Researchers and academics are increasingly being called to work and publish “open”--in other words, to share their work freely with the public. In part due to the high cost of academic research publications, scholarly research is often only available to those with a university resource subscription in the form of databases or journals. This model privileges those with academic affiliations and more resources, but presents a barrier for the everyday individual. When research is open, rather than locked behind a paywall in an academic journal, the public is better able to access, utilize, understand, and share the work being done by scholars. As a result, the public can more easily benefit and participate in scholarly research and discourse.
One of the drivers to open research is a 2013 memorandum from the Office of Science and Technology Policy (a department of the U.S. government), requiring federal agencies involved in research to create plans for increasing public access to research data. If researchers are utilizing public funds, government agencies expect the fruits of that research to benefit and be shared with the public. Federal funding agencies such as the National Science Foundation (NSF), the National Institutes of Health (NIH), and the National Endowment for the Humanities (NEH), require that researchers provide a data sharing and management plan in order to receive federal funding.

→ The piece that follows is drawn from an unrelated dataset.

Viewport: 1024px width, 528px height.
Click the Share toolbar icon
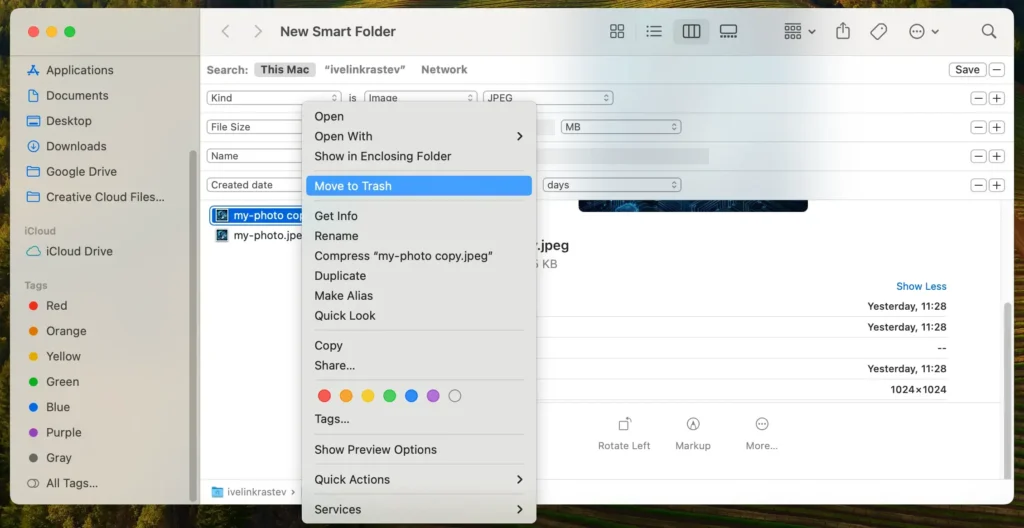(x=843, y=32)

This trend in open and public scholarship can also be seen at the university and college level. Many academic institutions and libraries are adopting open access policies to make scholarly research more accessible to the public. Open scholarship goes beyond publishing in open access journals, and means different things in different fields. In the sciences, this may mean sharing datasets openly. Whereas in the humanities this may mean sharing research openly online through digital scholarship.
The excitement and support surrounding open and public scholarship encourage researchers to share their work openly, to do public outreach, and to engage communities. Communication happens through social media, community engagement, television appearances, or op-eds as researchers work to connect their research to communities outside of academia. While the societal benefits of open scholarship are clear, researchers can become vulnerable to negative attention both personally and online through sharing their work. Researchers from underrepresented or marginalized communities who do open work that is deemed controversial can come under vicious personal and professional online attack when their work is sensationalized or taken out of context. Though government and academic institutions encourage open and public scholarship, few take this into account. Even fewer offer institutional support or training to prevent or address threats to a researcher’s digital safety and privacy.
If a researcher is concerned that their research might make them a target for online harassment, can this create a chilling effect on academic or intellectual freedom? If a researcher has been doxxed or cyberbullied, will they think twice about what they research next? We believe that raising awareness about researchers’ digital safety and privacy is one way help to safeguard intellectual freedom in the digital age. This book is a collection of case studies that present tools and practices researchers can learn from as they consider their own digital safety. It brings together researchers who share their stories and suggest tools and practices based on their experiences.